First, DI receipt is
strongly linked to the income of the recipient’s parents, with rates for young
adults from the poorest families roughly six times higher than those from the
richest families. Second, children from low income families display sharply
varying probabilities of receiving DI depending on the place where they grew up,
while those from rich families show no similar differences. Evidence suggests
that roughly 50% of these place-based differences are causal. Third, places
where poor children grow up to have the highest rates of DI receipt tend to be
“good” areas based on many standard characteristics, including lower
inequality, lower segregation, higher school quality, and higher social
capital.
Maya Rossin-Slater,
Miriam Wüst, IZA: What is the Added Value of Preschool? Long-Term Impacts and
Interactions with a Health Intervention. We study the impact of targeted high quality preschool over the life
cycle and across generations, and examine its interaction with a health
intervention during infancy. Using administrative data from Denmark together
with variation in the timing of program implementation between 1933 and 1960, we find lasting benefits of
access to preschool at age 3 on outcomes through age 65 – educational
attainment increases, income rises (for men), and the probability of survival
increases (for women). Further, the benefits persist to the next
generation, who experience higher educational attainment by age 25. However,
exposure to a nurse home visiting program in infancy reduces the added value of
preschool. The positive effect of preschool is lowered by 85 percent for years
of schooling (of the first generation) and by 86 percent for adult income among
men.
Christina
Starmans, Mark Sheskin, Paul Bloom, Nature: Why people prefer unequal
societies. There is immense concern
about economic inequality, both among the scholarly community and in the
general public, and many insist that equality is an important social goal.

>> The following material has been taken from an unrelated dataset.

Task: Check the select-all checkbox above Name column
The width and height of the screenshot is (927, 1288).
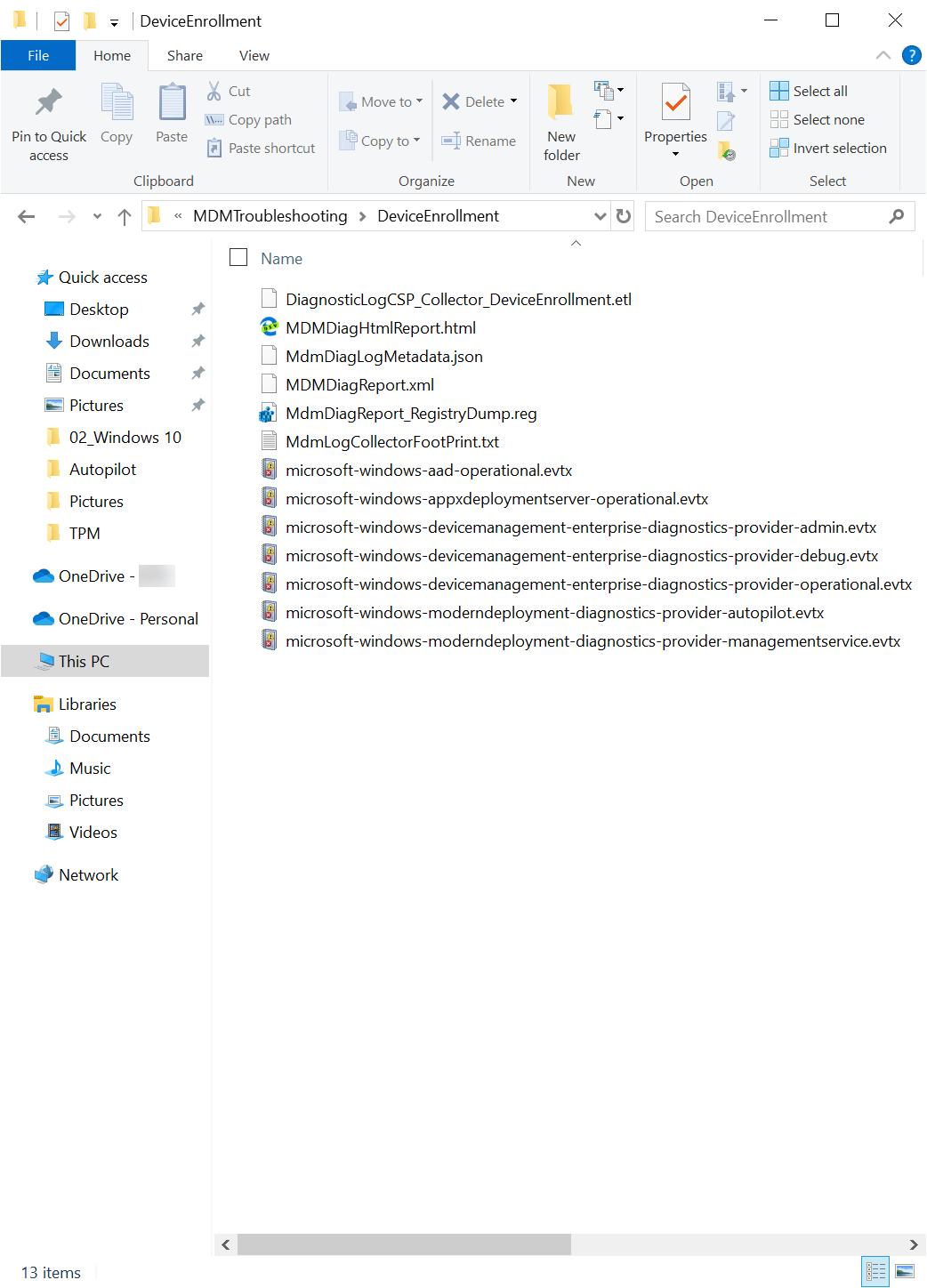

However, when people are asked about the ideal distribution of wealth in their
country, they actually prefer unequal societies. We suggest that these two
phenomena can be reconciled by noticing that, despite appearances to the
contrary, there is no evidence that people are bothered by economic inequality
itself. Rather, they are
bothered by something that is often confounded with inequality: economic
unfairness. Drawing upon laboratory studies, cross-cultural research, and experiments
with babies and young children, we argue that humans naturally favour fair
distributions, not equal ones, and that when fairness and equality clash,
people prefer fair inequality over unfair equality. Both psychological
research and decisions by policymakers would benefit from more clearly
distinguishing inequality from unfairness.
Jon Kleinberg et
al., NBER: Human Decisions and Machine Predictions. We examine how machine learning can be used to
improve and understand human decision-making. Millions of times each year,
judges must decide where defendants will await trial—at home or in jail. This
is a promising machine learning application because it is a concrete prediction
task for which there is a large volume of data available. Yet comparing the
algorithm to the judge proves complicated. We deal with these problems using
different econometric strategies, such as quasi-random assignment of cases to
judges. Our results
suggest potentially large welfare gains: a policy simulation shows crime can be
reduced by up to 24.8% with no change in jailing rates, or jail populations can
be reduced by 42.0% with no increase in crime rates. Moreover, we see
reductions in all categories of crime, including violent ones.